The US, Mr Steinbrück said, had failed in its oversight of investment banks, adding that the crisis was an indictment of the US two-tier banking system and its “weak, divided financial oversight”.

He blamed Washington for refusing to consider proposals Berlin had made as it chaired the Group of Eight industrial nations last year. These proposals, he said, “elicited mockery at best or were seen as a typical example of Germans’ penchant for over-regulation”.

His comments followed calls this week by Nicolas Sarkozy, the French president and current holder of the European Union presidency, for an emergency G8 meeting on the crisis.

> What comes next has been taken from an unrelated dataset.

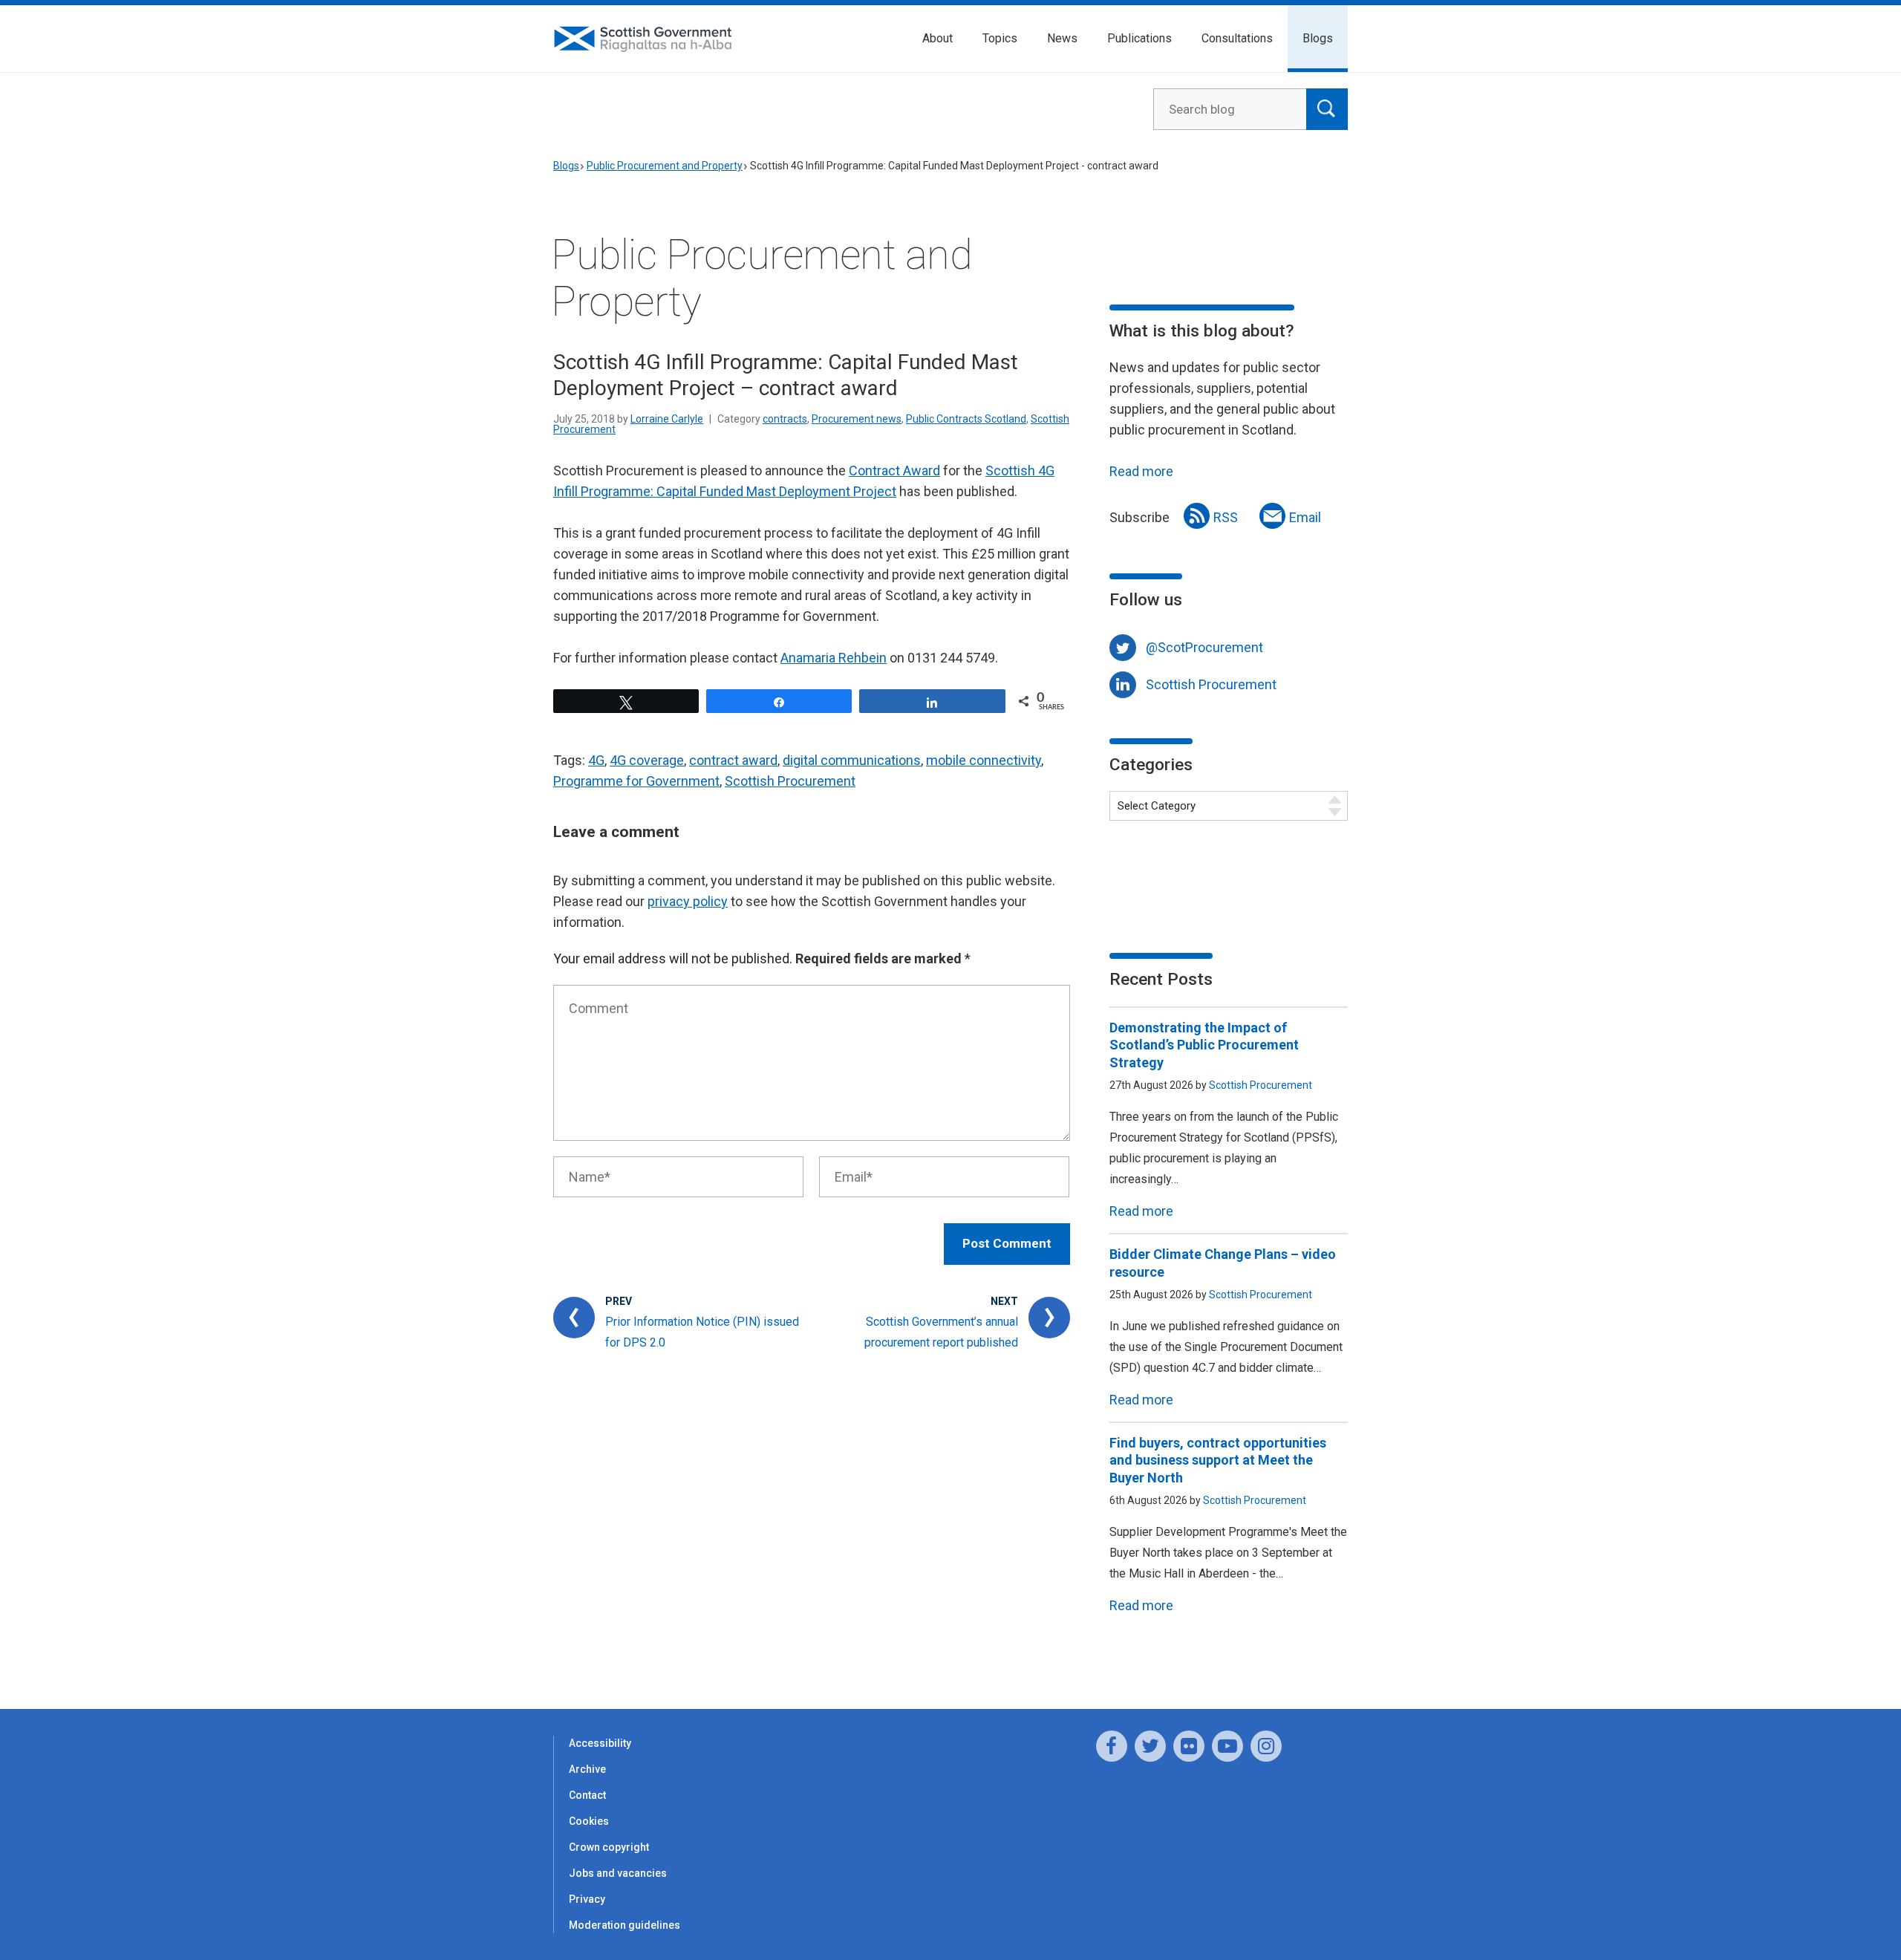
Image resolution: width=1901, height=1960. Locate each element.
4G (596, 760)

Mr Steinbrück’s proposals include a ban on “purely speculative short selling”; a crackdown on variable pay for bank managers, which had encouraged reckless risk-taking; a ban on banks securitising more than 80 per cent of the debt they hold; international standards making bank managers personally responsible for the consequences of their trades; and increased co-operation between European supervisors.

Following a meeting with Christine Lagarde, his French counterpart, in Berlin, he said France and Germany would set up a working group of treasury, central bank and supervisory authority officials that would consider tougher regulation of short selling.
 
It is true. They probably will lose that status for a decade.

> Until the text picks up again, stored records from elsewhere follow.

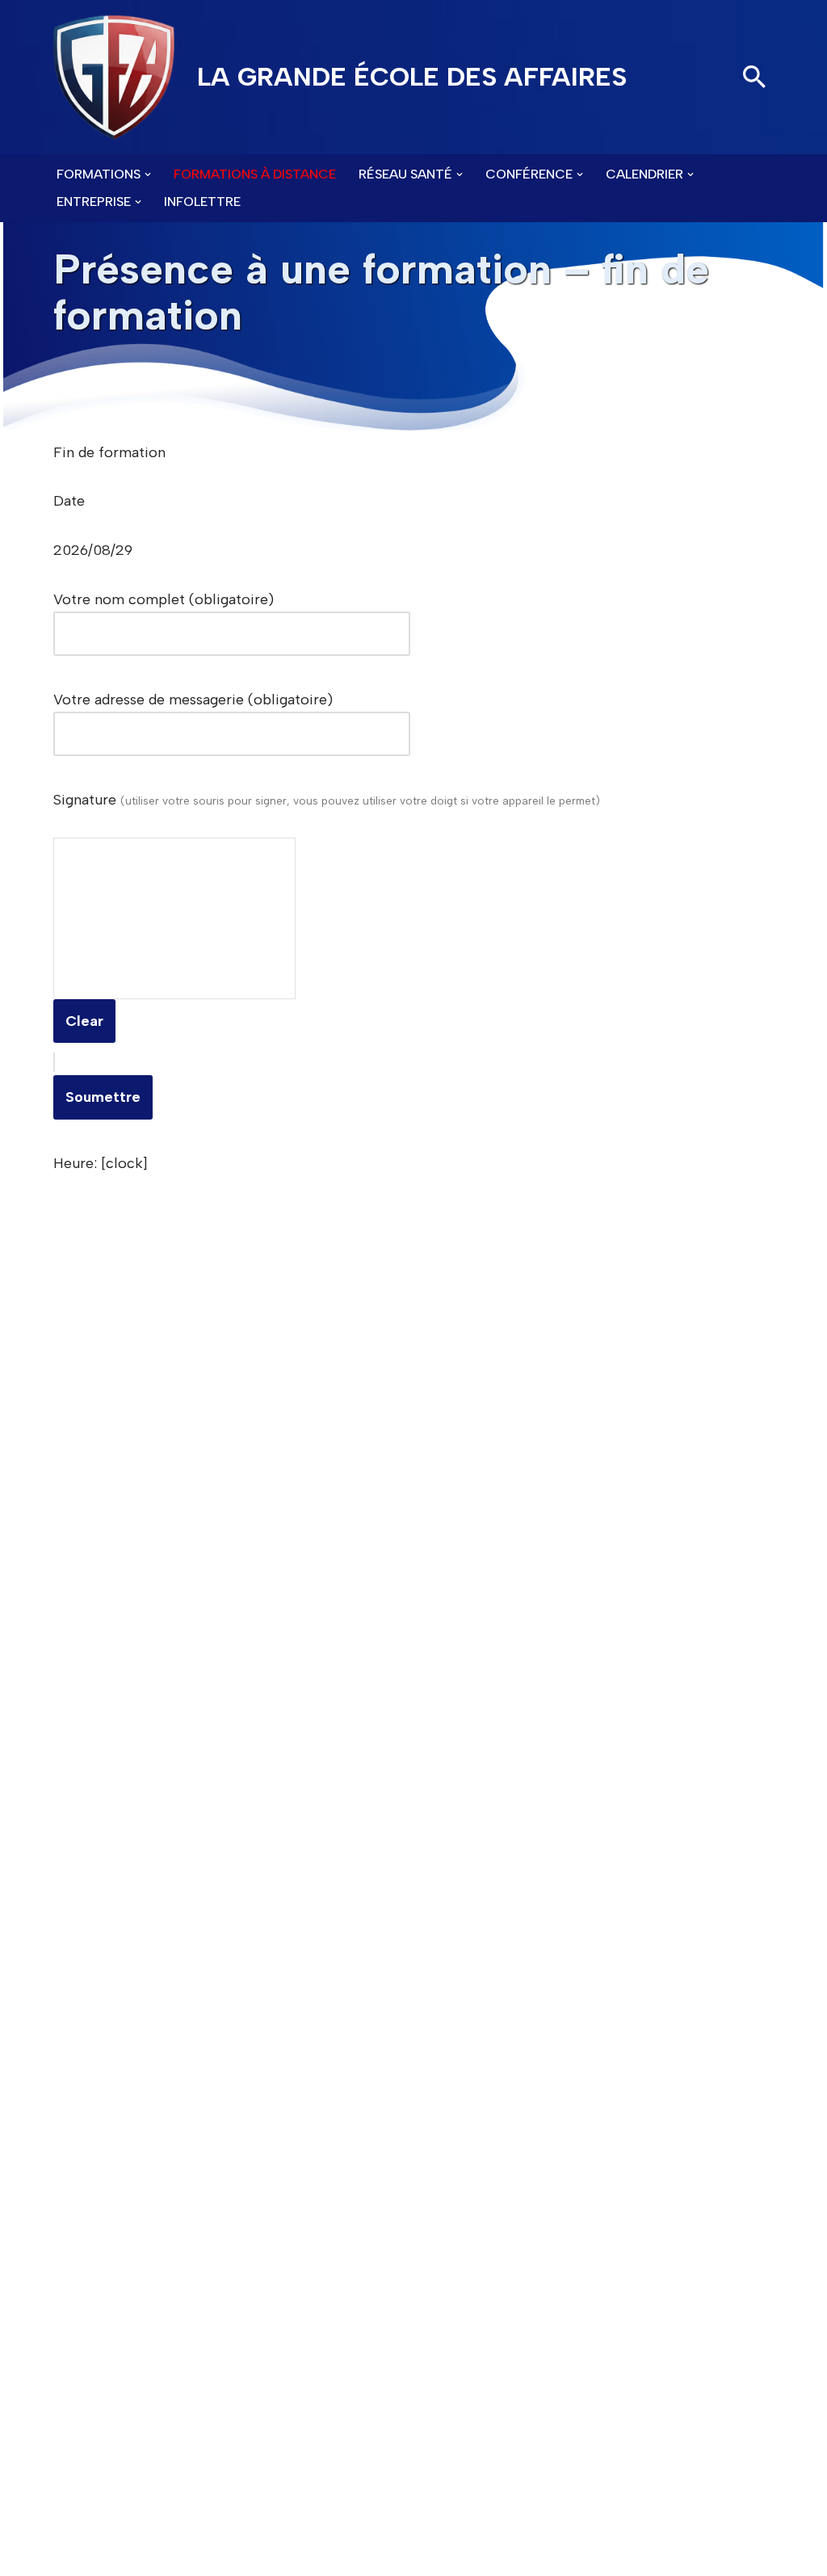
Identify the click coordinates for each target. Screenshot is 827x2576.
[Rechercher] (754, 76)
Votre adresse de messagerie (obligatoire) (193, 699)
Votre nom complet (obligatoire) (163, 599)
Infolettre (202, 201)
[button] (148, 174)
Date (69, 501)
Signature (326, 800)
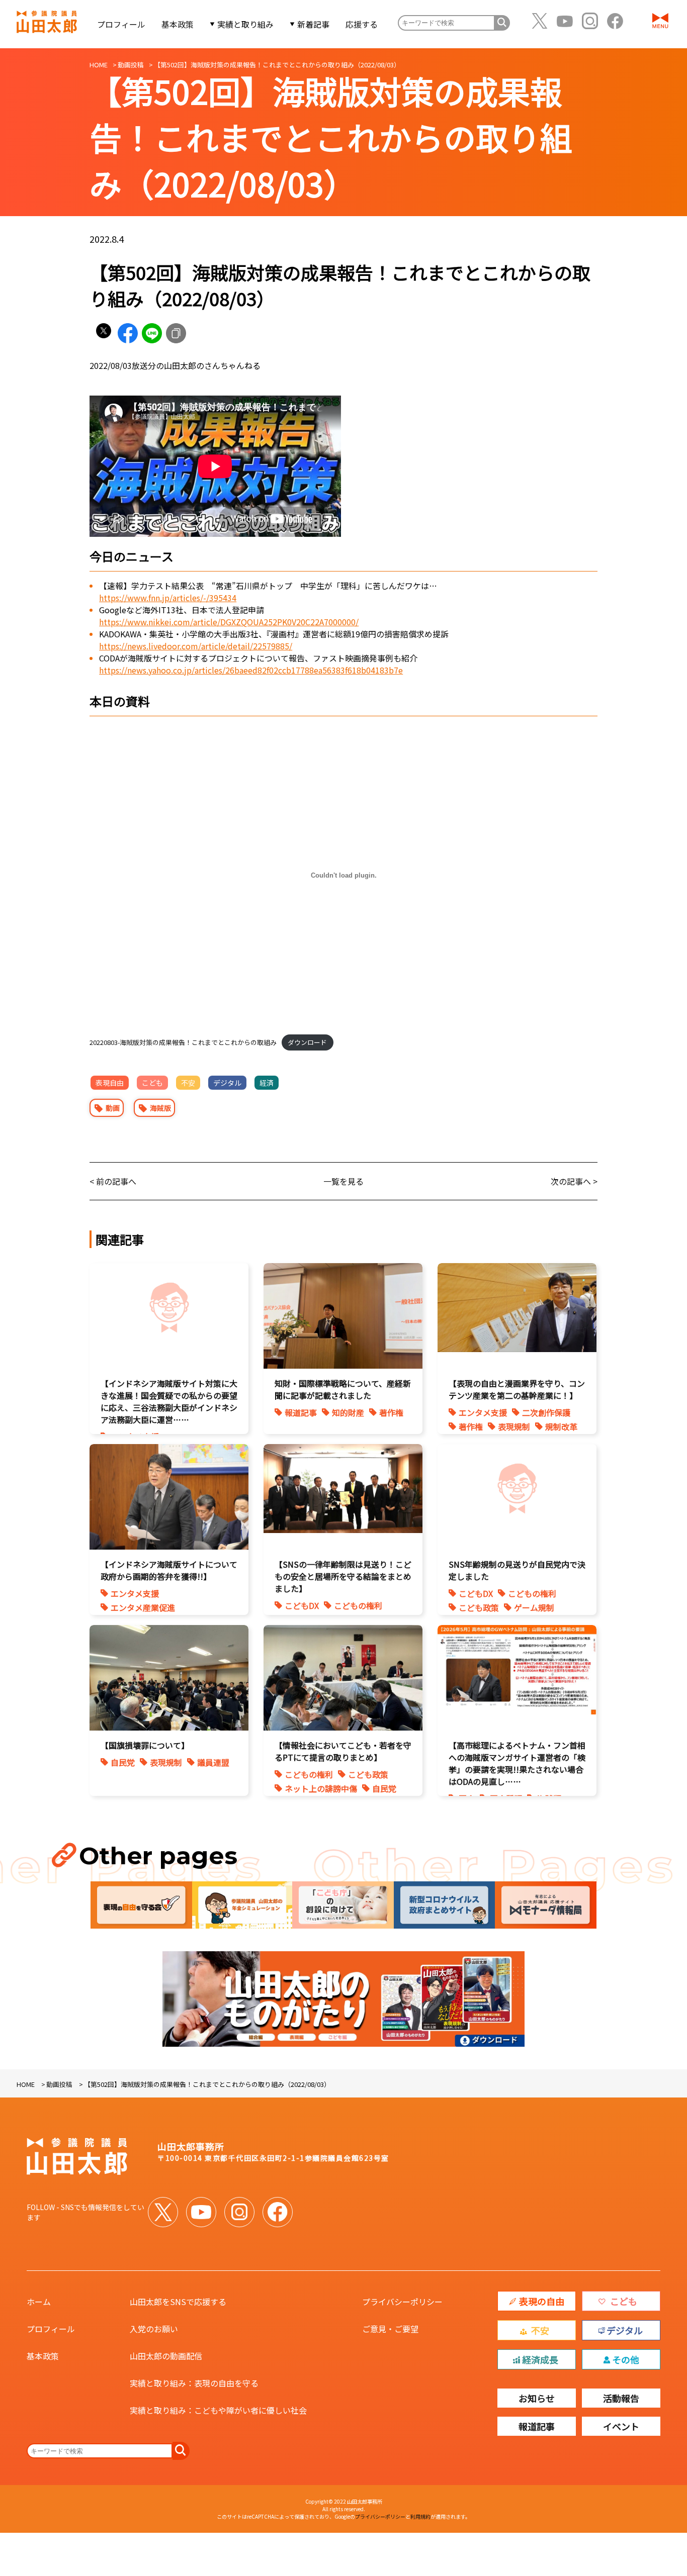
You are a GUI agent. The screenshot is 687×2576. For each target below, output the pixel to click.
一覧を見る (343, 1181)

The only potential country to surpass US is probably China in like 20-30 years if things continue to proceed well.
 
It's pretty sad though considering even after 9/11 the US was still looked upon as the main leader for finance and economy.

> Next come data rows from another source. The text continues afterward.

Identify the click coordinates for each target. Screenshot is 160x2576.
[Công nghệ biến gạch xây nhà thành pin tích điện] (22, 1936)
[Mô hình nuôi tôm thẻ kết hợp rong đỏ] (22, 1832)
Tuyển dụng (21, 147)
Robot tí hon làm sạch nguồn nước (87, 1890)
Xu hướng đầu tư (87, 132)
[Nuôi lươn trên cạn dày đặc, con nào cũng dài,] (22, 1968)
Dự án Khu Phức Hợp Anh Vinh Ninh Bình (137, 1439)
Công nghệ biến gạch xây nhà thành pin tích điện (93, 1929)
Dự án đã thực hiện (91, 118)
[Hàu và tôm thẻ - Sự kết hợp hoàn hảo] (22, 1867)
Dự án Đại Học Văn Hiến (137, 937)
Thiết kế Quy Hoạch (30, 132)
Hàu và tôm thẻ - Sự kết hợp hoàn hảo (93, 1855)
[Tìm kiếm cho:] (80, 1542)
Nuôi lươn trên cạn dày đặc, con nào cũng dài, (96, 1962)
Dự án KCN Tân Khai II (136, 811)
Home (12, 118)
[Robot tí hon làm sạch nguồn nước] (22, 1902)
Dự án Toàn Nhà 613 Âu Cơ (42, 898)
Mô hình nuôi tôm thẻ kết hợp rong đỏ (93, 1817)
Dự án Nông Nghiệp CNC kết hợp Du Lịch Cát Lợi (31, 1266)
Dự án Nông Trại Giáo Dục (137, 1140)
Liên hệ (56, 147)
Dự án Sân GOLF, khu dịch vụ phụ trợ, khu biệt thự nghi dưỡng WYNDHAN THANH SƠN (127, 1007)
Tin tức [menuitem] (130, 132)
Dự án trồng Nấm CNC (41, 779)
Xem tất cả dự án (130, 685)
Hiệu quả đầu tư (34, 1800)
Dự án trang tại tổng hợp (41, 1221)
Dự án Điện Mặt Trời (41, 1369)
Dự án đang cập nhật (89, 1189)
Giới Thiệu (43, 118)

And I agree with you that China (or possibly Russia) will surpass the US, if things continue going down the hill in the next few months.
 
Won't China's economy collapse if the US collapses? If the US stops consuming products manufactured in China it's going to have a major impact on their economy. Not to mention they own a substanial amount of our debt.
 
Won't China's economy collapse if the US collapses? If the US stops consuming products manufactured in China it's going to have a major impact on their economy. Not to mention they own a substanial amount of our debt.
I have 3 points to why I would disagree.

1. Well one thing is, if the US`s economy collapses, people will still buy everyday stuff. Like cheaply produced goods made of plastic. For example, plastic forks, plastic bottles, cheap toys for kids. Some things from China I don`t see the demand changing much.

2. Their own building of new infrastructure within China produces jobs, and should continue.

3. China has other major trading partners.
EU, during this period reached US$129.9 billion.
China’s second largest trading partner, amounted to US$115.2 billion for the same period
Japan, China’s third largest trading partner, traded US$91.2 billion
The ASEAN bloc's trading with China totaled US$75.3 billion
Sino-Indian trade was worth US$14.2 billion
http://resources.alibaba.com/article/48519/China_s_net_exports_have_totaled_US_801_3_bln_so_far.htm

So if the US's economy "collapses", it would not mean China's economy would collapse. Would it slow down China's economy? Yes, however it doesn't mean China's economy would be in danger of a collapse.
 
I have 3 points to why I would disagree.

1. Well one thing is, if the US`s economy collapses, people will still buy everyday stuff. Like cheaply produced goods made of plastic. For example, plastic forks, plastic bottles, cheap toys for kids. Some things from China I don`t see the demand changing much.

2. Their own building of new infrastructure within China produces jobs, and should continue.

3. China has other major trading partners.

http://resources.alibaba.com/article/48519/China_s_net_exports_have_totaled_US_801_3_bln_so_far.htm

So if the US's economy "collapses", it would not mean China's economy would collapse. Would it slow down China's economy? Yes, however it doesn't mean China's economy would be in danger of a collapse.

When I was growing up a lot of cheap products came from Taiwan, but they transformed their economy and moved into manufacturing electronics. I wouldn't be surprised if China does as well (ie manufacturing cars) and China will need to outsource their manufacturing to other countries to take advantage of cheaper labor costs (ie Vietnam, Africa, & Cambodia).

China is susceptible to inflation and if raw material costs continue to rise then China's trade surplus will continue to shrink around the world.